Ivo Andrić e il ponte sulla Drina
un viaggio letterario dentro la Bosnia
E così sulla porta, in mezzo al cielo, al fiume e alle montagne, una generazione dopo l’altra apprendeva a non compiangere oltre misura ciò che la torbida acqua si portava via. In tutti penetrava la spontanea filosofia della cittadina: che la vita è un miracolo impenetrabile, perché si consuma e si disfà incessantemente, eppure dura e sta salda «come il ponte sulla Drina».
Probabilmente il nome di Ivo Andrić dirà poco, o probabilmente nulla, alla maggior parte dei lettori italiani. Lo stesso si potrebbe dire per una delle sue opere più importanti – sicuramente la più famosa, Il ponte sulla Drina (in serbo Na Drini Ćuprija), suo romanzo d’esordio pubblicato nel 1945, pochi mesi dopo la fine del secondo conflitto mondiale.
Eppure Ivo Andrić nel 1961 vinse il Premio Nobel per la Letteratura, “per la forza epica con cui ha tracciato e rappresentato i destini umani concernenti la storia del suo paese”, e grazie alla notorietà acquisita con la vittoria del premio, le sue opere vennero poi tradotte e divulgate in moltissime lingue. Nel 1962, per esempio, arrivò in Italia, tradotto per Mondadori, proprio Il ponte sulla Drina, capolavoro che purtroppo oggi è poco conosciuto.
= = = = =
COSE DA FARE:
1. Rispondi alle seguenti domande sul brano su Ivo Andrić.
(a) In quale anno fu pubblicato Il ponte sulla Drina?
(b) In quale anno Andrić vinse il Premio Nobel per la Letteratura?
(c) Per quale editore fu tradotto il romanzo arrivato in Italia nel 1962?
2. Riassumi in due frasi il brano su Ivo Andrić.
3. Prosegui il brano su Ivo Andrić a partire dalla sua ultima frase.
Le voci riportate più avanti provengono da una fonte diversa.

ELENCO:
= = = = =
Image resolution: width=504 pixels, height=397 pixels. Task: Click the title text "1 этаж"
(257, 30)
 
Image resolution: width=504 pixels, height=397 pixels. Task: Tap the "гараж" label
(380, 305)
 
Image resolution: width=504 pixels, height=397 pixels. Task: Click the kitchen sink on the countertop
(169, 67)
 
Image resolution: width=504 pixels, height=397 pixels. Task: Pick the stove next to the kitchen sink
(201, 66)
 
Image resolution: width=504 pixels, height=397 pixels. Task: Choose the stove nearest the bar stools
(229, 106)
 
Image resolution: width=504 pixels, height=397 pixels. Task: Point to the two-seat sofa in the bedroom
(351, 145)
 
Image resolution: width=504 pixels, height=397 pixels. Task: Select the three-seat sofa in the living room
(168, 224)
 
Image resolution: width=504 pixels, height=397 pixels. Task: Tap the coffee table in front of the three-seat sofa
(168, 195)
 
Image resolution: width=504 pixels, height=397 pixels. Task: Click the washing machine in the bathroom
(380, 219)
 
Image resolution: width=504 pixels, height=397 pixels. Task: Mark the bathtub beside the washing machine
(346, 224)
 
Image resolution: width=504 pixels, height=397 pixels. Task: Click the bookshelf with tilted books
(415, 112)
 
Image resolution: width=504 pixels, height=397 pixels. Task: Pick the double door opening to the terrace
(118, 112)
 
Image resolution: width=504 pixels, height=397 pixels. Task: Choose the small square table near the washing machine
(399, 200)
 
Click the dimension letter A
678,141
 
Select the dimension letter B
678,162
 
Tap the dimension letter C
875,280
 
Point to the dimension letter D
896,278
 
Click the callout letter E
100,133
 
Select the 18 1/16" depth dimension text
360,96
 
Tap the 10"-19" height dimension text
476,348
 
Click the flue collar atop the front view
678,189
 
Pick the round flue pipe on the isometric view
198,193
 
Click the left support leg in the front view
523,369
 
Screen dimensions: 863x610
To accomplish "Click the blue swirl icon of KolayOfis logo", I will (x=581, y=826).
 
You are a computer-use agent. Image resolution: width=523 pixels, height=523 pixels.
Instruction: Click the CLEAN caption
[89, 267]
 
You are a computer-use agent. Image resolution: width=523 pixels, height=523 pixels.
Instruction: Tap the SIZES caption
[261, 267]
= = = = =
RISPOSTE IN ORDINE:
1.
(a) Nel 1945.
(b) Nel 1961.
(c) Per Mondadori.

2. Ivo Andrić, poco noto ai lettori italiani, pubblicò nel 1945 il suo romanzo d'esordio Il ponte sulla Drina, la sua opera più famosa. Dopo il Premio Nobel per la Letteratura vinto nel 1961, le sue opere furono tradotte in moltissime lingue, e nel 1962 il romanzo arrivò in Italia tradotto per Mondadori.

3.
La vita dell’autore è indissolubilmente legata alla sua produzione letteraria. Andrić nacque a Travnik, in Bosnia-Erzegovina, il 9 Ottobre 1892. Di famiglia serba, passò l’infanzia e l’adolescenza a Sarajevo, dove, già durante il liceo, divenne sostenitore dell’indipendenza della Bosnia dall’Impero austro-ungarico nonché membro del movimento rivoluzionario Mlada Bosna (“Giovane Bosnia”), la medesima organizzazione di cui faceva parte Gavrilo Princip, passato poi alla storia per aver ucciso, il 28 Giugno 1914 a Sarajevo, l’arciduca Francesco Ferdinando. Il giovane Andrić completò poi gli studi universitari tra Zagabria, Vienna e Cracovia. Dopo la I Guerra Mondiale riuscì a intraprendere una fruttuosa carriera da diplomatico, attività che gli consentì di viaggiare per tutta l’Europa e alla quale affiancò una sempre più notevole produzione letteraria. Nel secondo dopoguerra la sua notorietà venne accrescendosi in tutta la Jugoslavia, e Andrić si affermò quale figura di spicco nel panorama letterario balcanico e slavo. Morì il 19 Marzo 1975 a Belgrado, all’età di 82 anni.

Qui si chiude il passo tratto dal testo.